In [1]:
! rm -rf /tmp/tf_tutorial/logs/*

### Download data as usual but add to query a random train test split

In [2]:
s=r'''SELECT regexp_extract(sample_path, '.*(\\..+)$') as suffix,
             content,
             RAND() >0.1 as is_train
      FROM  [bigquery-public-data:github_repos.sample_contents]      
      WHERE 
         content IS NOT NULL
          AND content != ''
          and length(content) > 1024
      HAVING 
             suffix IS NOT NULL
             AND suffix in ('.py','.c','rb')
      LIMIT 1000;'''

In [3]:
from google.cloud import bigquery
c = bigquery.Client()
query = c.run_sync_query(s)
query.run()

### Split data to 2 csvs according to random split

In [4]:
import csv
from base64 import urlsafe_b64encode


def transform_content(content):
    content = content.encode('utf-8')    
    content = content[:1024]    
    return content

with file('/tmp/train.csv','wb') as train_out_file:
    with file('/tmp/test.csv','wb') as test_out_file:
        w_train = csv.writer(train_out_file, quoting=csv.QUOTE_ALL, delimiter='\t')
        w_test = csv.writer(test_out_file, quoting=csv.QUOTE_ALL, delimiter='\t')
        for language,content, is_train in query.rows:
            # decide where to write by the is_train value
            w = w_train if is_train else w_test
            w.writerow([language,urlsafe_b64encode(transform_content(content))])

### Packaged net building into method

In [5]:
import tensorflow as tf
BATCH_SIZE = 128
LEARNING_RATE = 0.001
TRAIN_ITERATIONS = 500
MAX_STRING_SIZE = 1024

def make_net(input_path, batch_size=BATCH_SIZE):
    filenames_queue = tf.train.string_input_producer([input_path])
    reader = tf.TextLineReader()
    key, value = reader.read(filenames_queue)
    default_values=[['UNKNOWN'], ['']]


    # decode content
    language, b64_content = tf.decode_csv(value,default_values, field_delim='\t')
    content = tf.decode_base64(b64_content)

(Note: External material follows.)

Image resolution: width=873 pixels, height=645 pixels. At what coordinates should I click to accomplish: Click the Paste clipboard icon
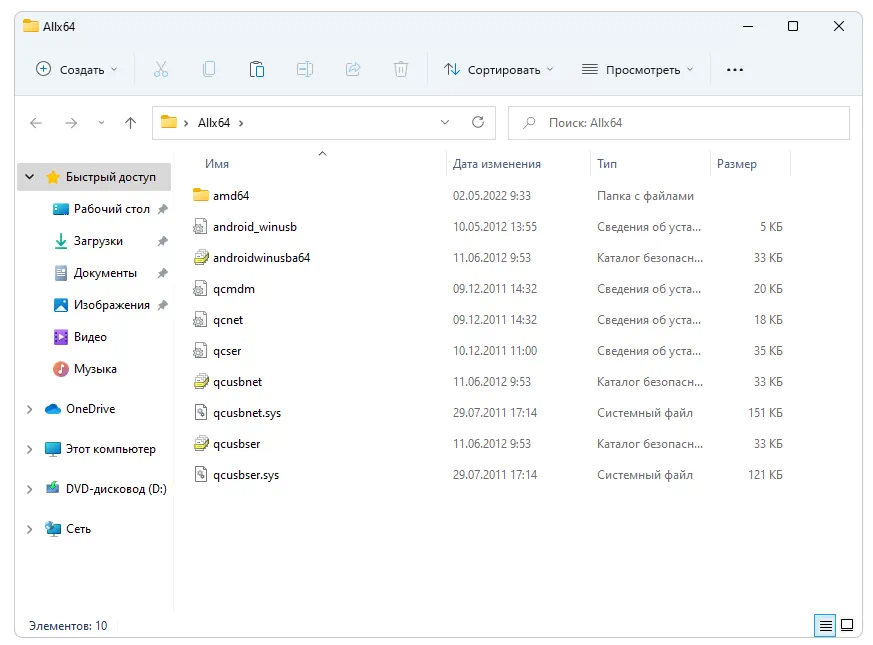click(257, 69)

    language_batch_op, content_batch_op = tf.train.shuffle_batch([language,content], 
                                                                 batch_size=batch_size, 
                                                                 capacity=1000, 
                                                                 min_after_dequeue=100)
    #Make hash table for langauges
    language_keys=['.py','.c','.h']
    values=range(1, len(language_keys)+1)
    language_codes_table = tf.contrib.lookup.HashTable(
        tf.contrib.lookup.KeyValueTensorInitializer(language_keys, values), 0)

    #Make embeddings for the characters
    bytes = tf.transpose(tf.decode_raw(content_batch_op, tf.uint8))
    bytes_embedding_weights = tf.Variable(name="embedding_weights",
                                          initial_value=tf.random_uniform(shape=(256, 64),
                                                                          minval=-0.1, 
                                                                          maxval=0.1))
    bytes_embedding = tf.nn.embedding_lookup(bytes_embedding_weights, tf.cast(bytes,tf.int32))
    embedding_mean = tf.reduce_mean(bytes_embedding,axis=0)

    # Convert languages to numeric codes
    language_codes_indices = language_codes_table.lookup(language_batch_op)
    language_codes_batch_op = tf.one_hot(language_codes_indices, len(language_keys))
    dense_weights = tf.get_variable(name='dense_weights',
                              shape=[64, len(language_keys)],
                              initializer=tf.contrib.layers.xavier_initializer())
    biases = tf.Variable(tf.zeros([len(language_keys)]), name='biases')
    logits = tf.nn.relu(tf.matmul(embedding_mean, dense_weights) + biases, name='logits')
    prediction = tf.argmax(logits, 1)

    
    batch_loss = tf.nn.softmax_cross_entropy_with_logits(logits=logits, labels=language_codes_batch_op)
    loss_op = tf.reduce_mean(batch_loss, name='loss')
    return prediction, logits, loss_op, content_batch_op
    

### Create test batch by running content batch op only on test csv

In [6]:
sess = tf.Session()
with sess.as_default():
    _,_,_, content_batch_op = make_net('/tmp/test.csv')
    coord = tf.train.Coordinator()
    threads = tf.train.start_queue_runners(coord=coord)
    test_batch = sess.run([content_batch_op])[0] 
    coord.request_stop()
    coord.join(threads)

tf.reset_default_graph()
print test_batch.shape    

(128,)


### Train as usual but add summaries for both train and test, where for test only run the content batch op

In [7]:
with tf.Session() as train_sess:
        prediction, logits, loss_op, content_batch_op = make_net('/tmp/train.csv')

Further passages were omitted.